The work follows the announcement that the EU was seeking to pursue new digital permanent establishment rules, potentially unilaterally if there wasn’t an international consensus on such by 2020.
On the taxation of the digital economy, the OECD has said it will “identify a clear way forward and will provide the G20 with an update in June 2019. The final report would be prepared for 2020.” Noting differences in opinions among countries on the way forward, the OECD added: “We have received a number of requests to advance the final report to 2019. Clearly, this would only be possible if there were a higher level of convergence on the path forward and on the possible ways to achieve what is clearly a shared objective.”
It said however: “Despite their differences, all members of the OECD/G20 Inclusive Framework agreed to examine the concepts of nexus and profit allocation with a view to reaching consensus by 2020.”
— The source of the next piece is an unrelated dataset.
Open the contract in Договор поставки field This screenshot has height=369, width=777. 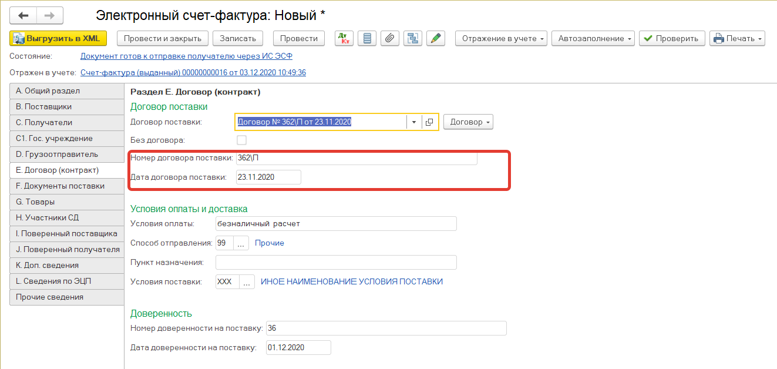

The OECD also provided the G20 will an update on progress since the release of its 15 recommendations on tackling base erosion and profit shifting as part of the BEPS Project. It noted that almost 120 jurisdictions are now participating in the Mutual Administrative Assistance Convention and the BEPS multilateral instrument counts 82 signatories and has just entered into force.
It noted, on tackling harmful tax practices, 175 preferential tax regimes have been reviewed by the OECD/G20 Inclusive Framework on BEPS and more than 130 regimes have already been amended or abolished or are in the process of being amended or abolished.
In addition, the OECD pointed out that the G20 insisted that countries be transparent about the types of agreements their tax administrations strike with their taxpayers. It reported that 17,000 tax rulings have already been identified and exchanged, and country-by-country reports are now being exchanged between taxpayers, to provide tax authorities with an improved understanding of multinationals’ tax affairs.
The OECD reported: “As a direct result of all this, taxpayers are changing their behavior. A significant number of MNEs have already [reportedly] taking pro-active steps aimed at aligning their tax structures with their real economic activity. In addition and as a result of voluntary compliance mechanisms and other offshore investigations put in place since 2009 thanks to the improvements in international tax cooperation, particularly the onset of automatic exchange of information, taxpayers have come forward and disclosed formerly concealed assets and income. By June 2018, jurisdictions around the globe have identified EUR93bn (USD108.6bn) in additional revenue (tax, interest, penalties) from such initiatives.”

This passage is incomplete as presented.